Direct-on-encoded perception is the right path on this sensor. Reconstructing first and classifying second would introduce an intermediate whose errors compound into the downstream classifier. The single-stage path operating on the encoded representation avoids that propagation, and given how the scout-layer models were trained, it was the higher-confidence path for this deployment.
Results
Inspection points that had been manual-only, or sampled at low rate because robot-mounted automation wasn't feasible, came under continuous automated inspection. The sensor form factor was the change that unlocked it. Everything else on the Platform stayed the same as the customer's existing automated stations: the VLM orchestrator above the scouts, the judge layer, the context pack of drawings, tolerances, and inspection history.
The passive optical path eliminated the thermal-throttling failures that had ended earlier miniature-camera trials.

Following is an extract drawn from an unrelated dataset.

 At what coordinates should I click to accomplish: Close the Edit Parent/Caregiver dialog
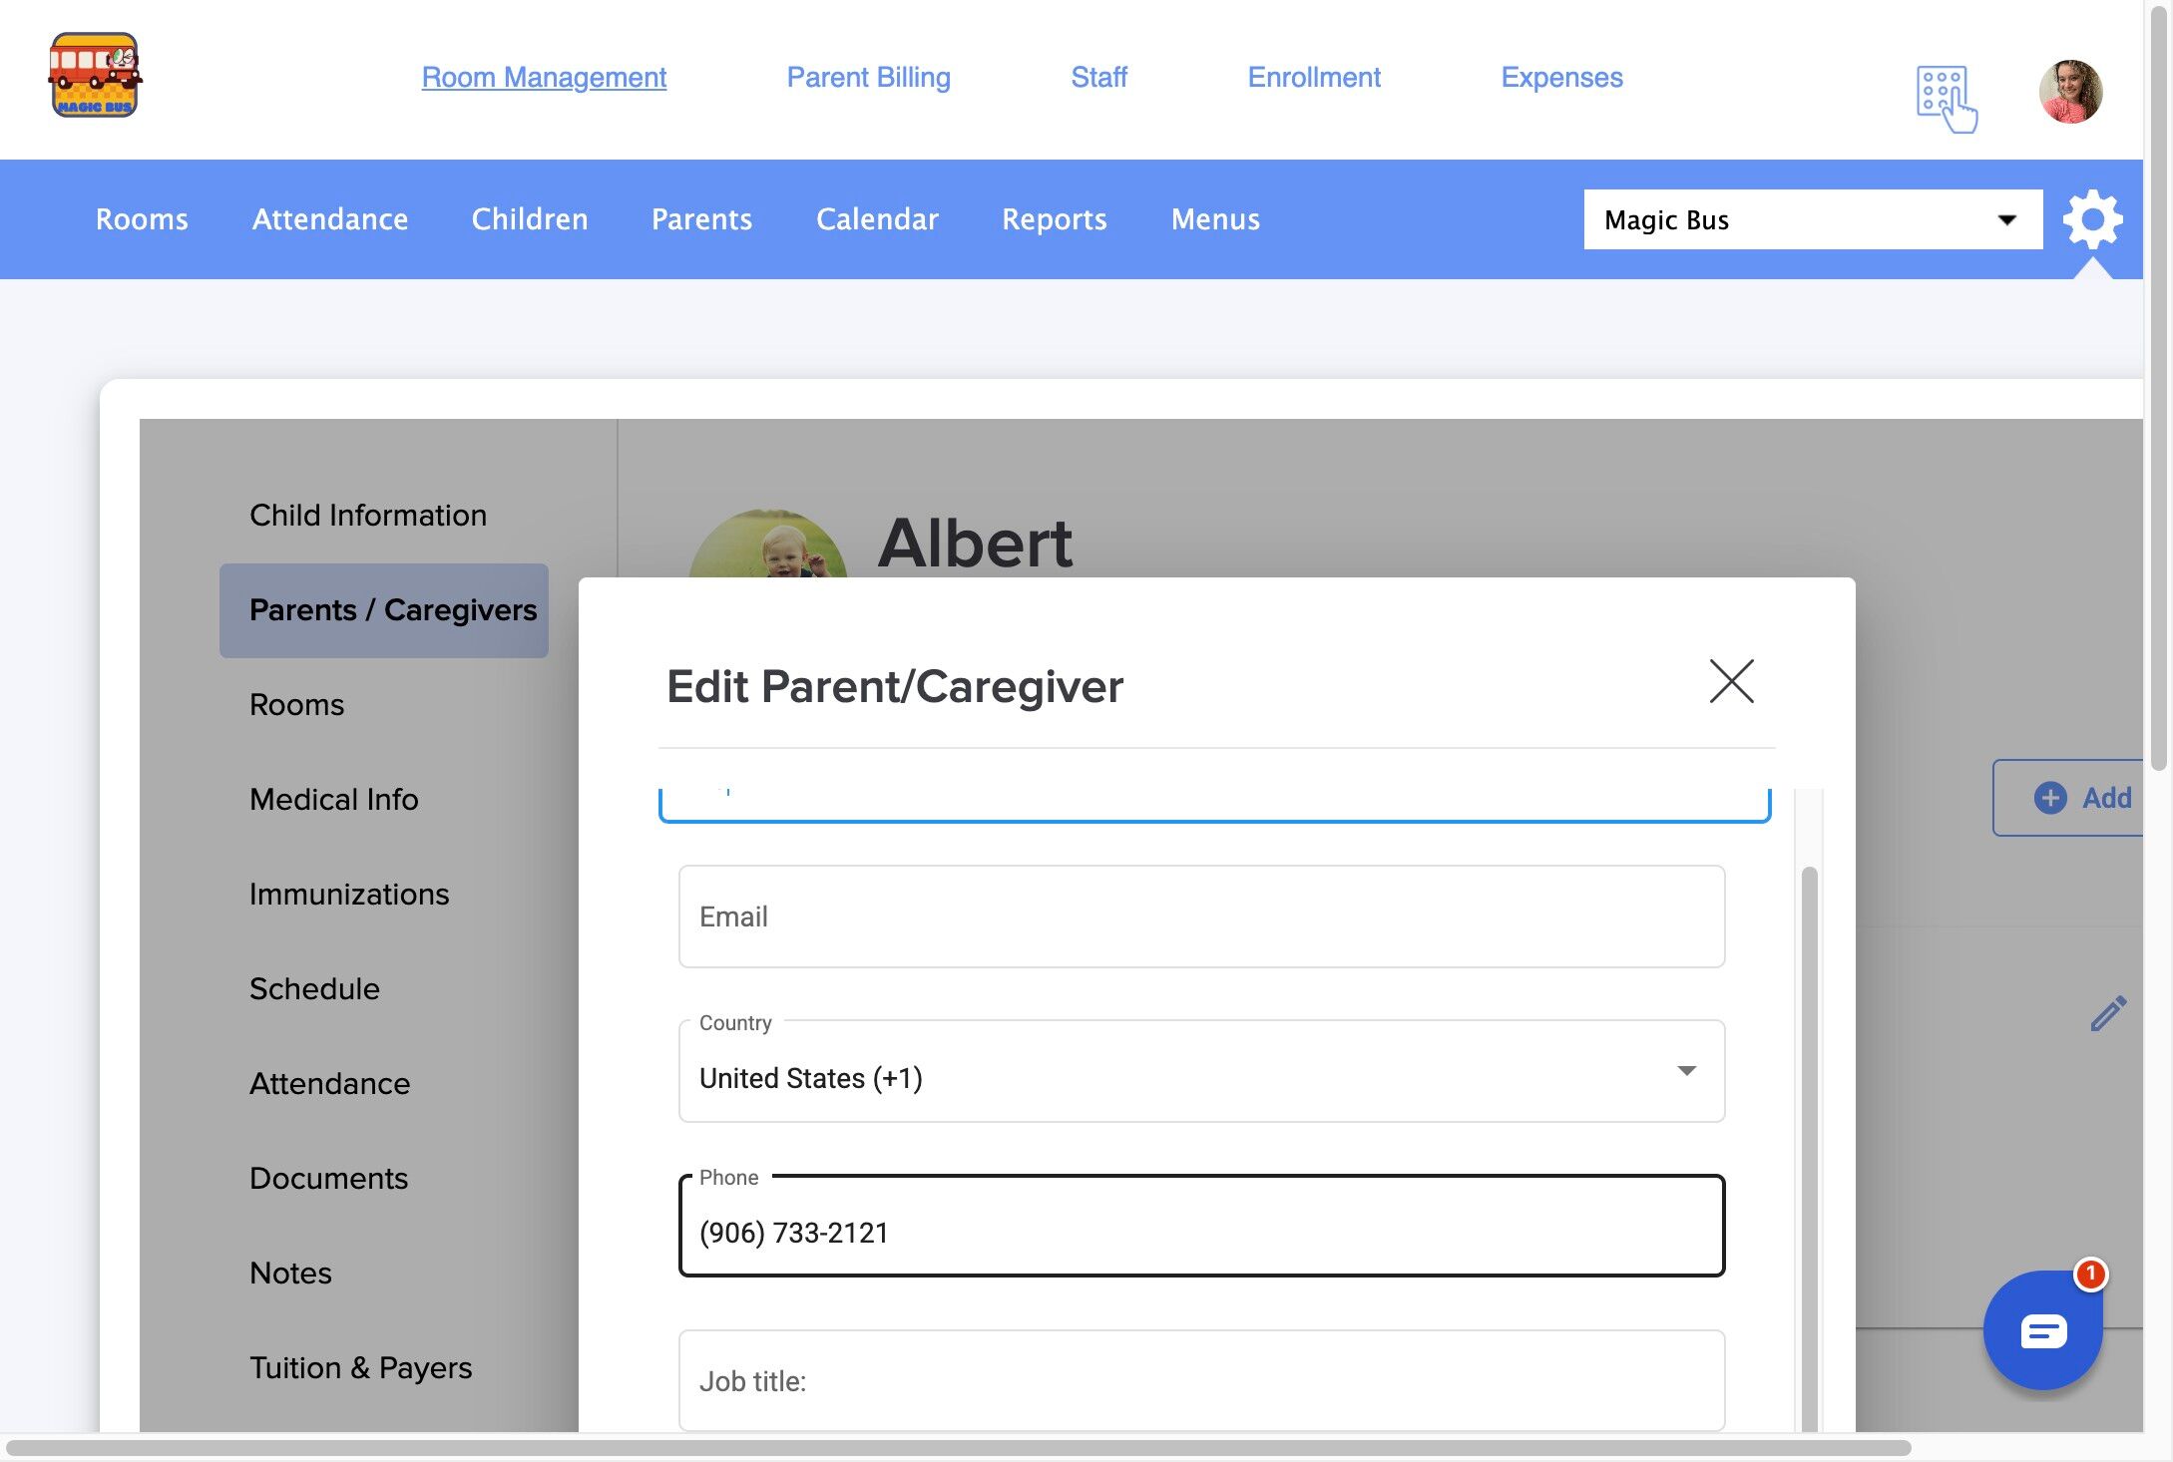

The modules now run continuously on the line without temperature-driven degradation.
The default data on the production network is the encoded sensor stream. No human-interpretable imagery in transit. The leakage surface that the customer's security team had previously flagged on conventional cameras is materially reduced.
The same configuration is available to any manufacturer running inspection on the Platform under similar form-factor or confidentiality constraints: the lensless sensor selected for the physical envelope, encoded-input scouts enabled, the customer's drawings and tolerances loaded as inner context, reconstruction restricted to authorized local workstations. The Platform brings the orchestration and the sensor. The customer brings the drawings, the tolerances, and the operator workflow.
References
- Pan, X., Chen, X., Takeyama, S., Yamaguchi, M. "Image reconstruction with Transformer for mask-based lensless imaging." Optics Letters 47(7), 1843–1846 (2022). DOI: 10.1364/OL.455378. Code: github.com/BobPXX/Lensless_Imaging_Transformer.

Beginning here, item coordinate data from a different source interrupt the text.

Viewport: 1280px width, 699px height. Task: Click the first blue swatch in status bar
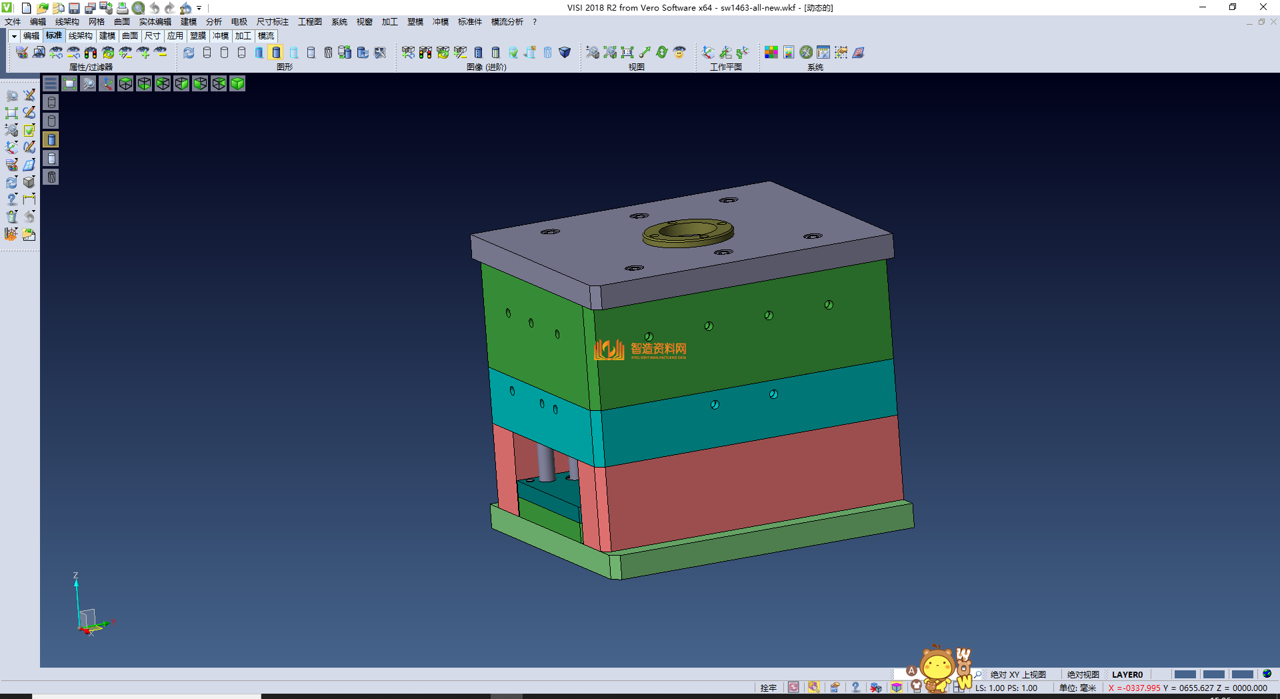coord(1185,674)
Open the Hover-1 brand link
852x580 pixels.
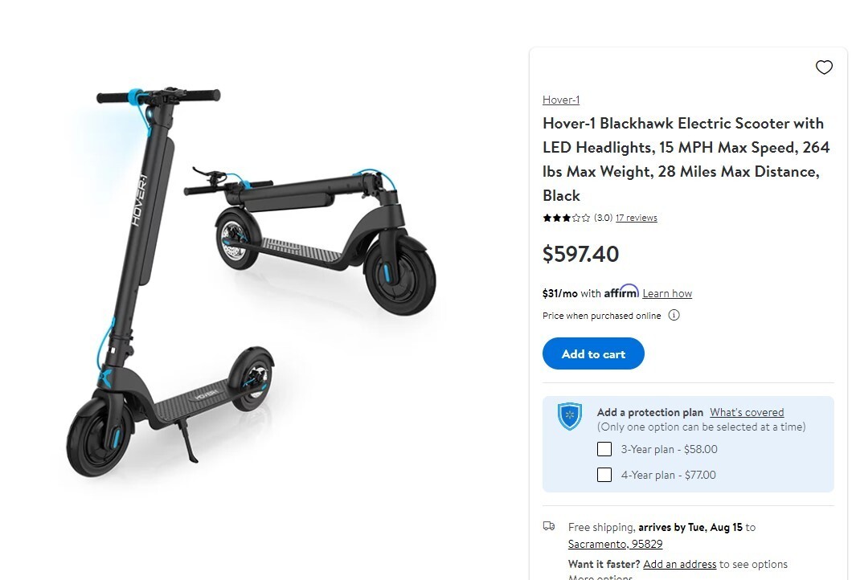point(561,100)
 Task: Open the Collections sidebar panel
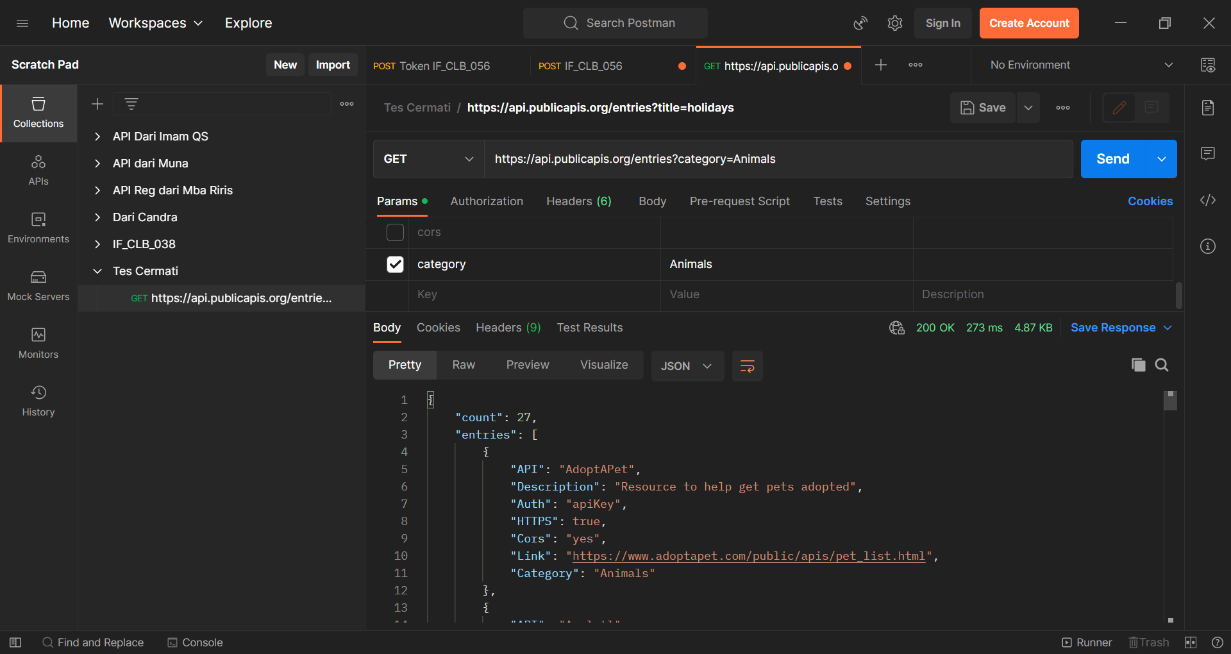[x=38, y=113]
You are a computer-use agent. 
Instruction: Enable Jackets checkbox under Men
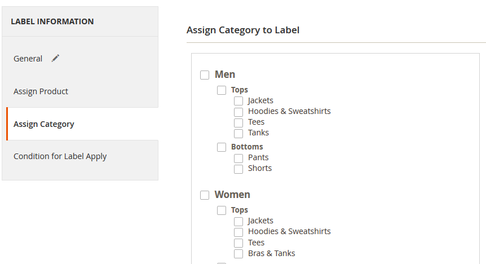[238, 101]
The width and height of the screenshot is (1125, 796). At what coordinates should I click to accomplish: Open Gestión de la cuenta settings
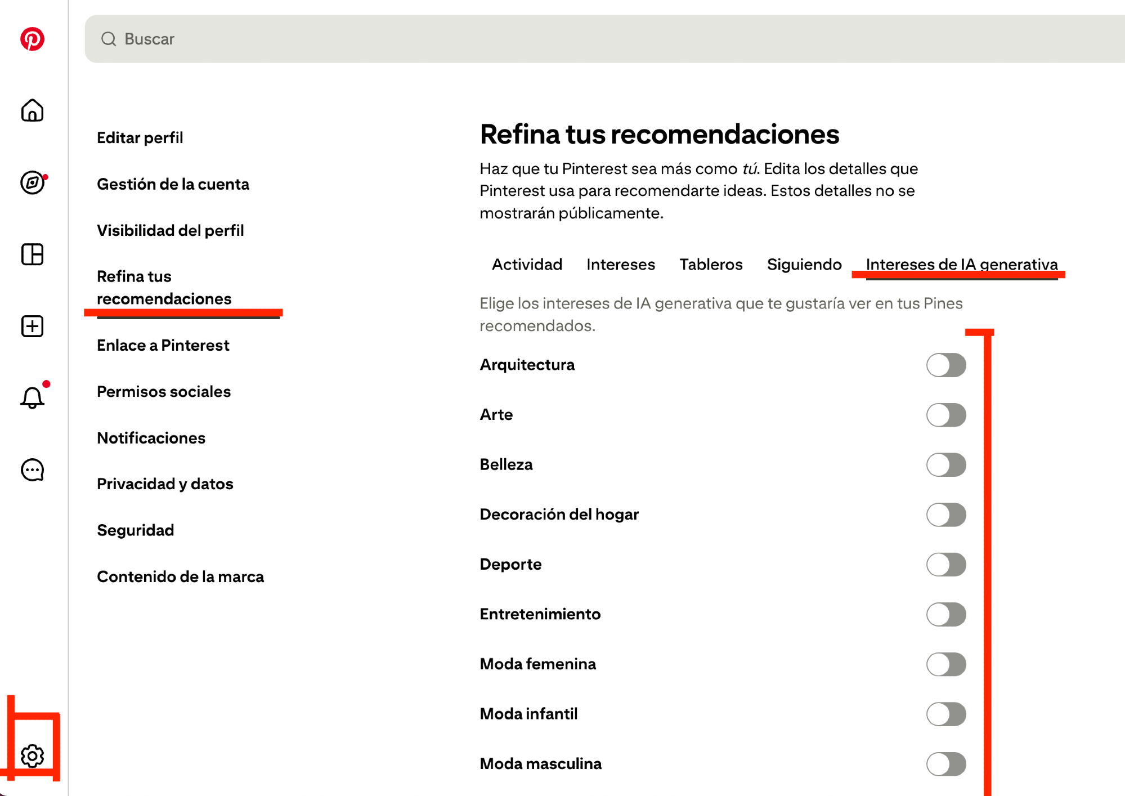[173, 184]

- Pan, X., Chen, X., Nakamura, T., Yamaguchi, M. "Incoherent reconstruction-free object recognition with mask-based lensless optics and Transformer." Optics Express 29(23), 37962–37978 (2021). DOI: 10.1364/OE.443181. Code: github.com/BobPXX/LLI_Transformer.
- Media coverage: WIRED Japan, Nikkei, Phys.org, EurekAlert!, Tokyo Tech News.
- Awards: Tokyo Tech Tejima Memorial Research Award, 2022; 38th Telecommunication Advancement Foundation Award, 2022 (announcement, PDF).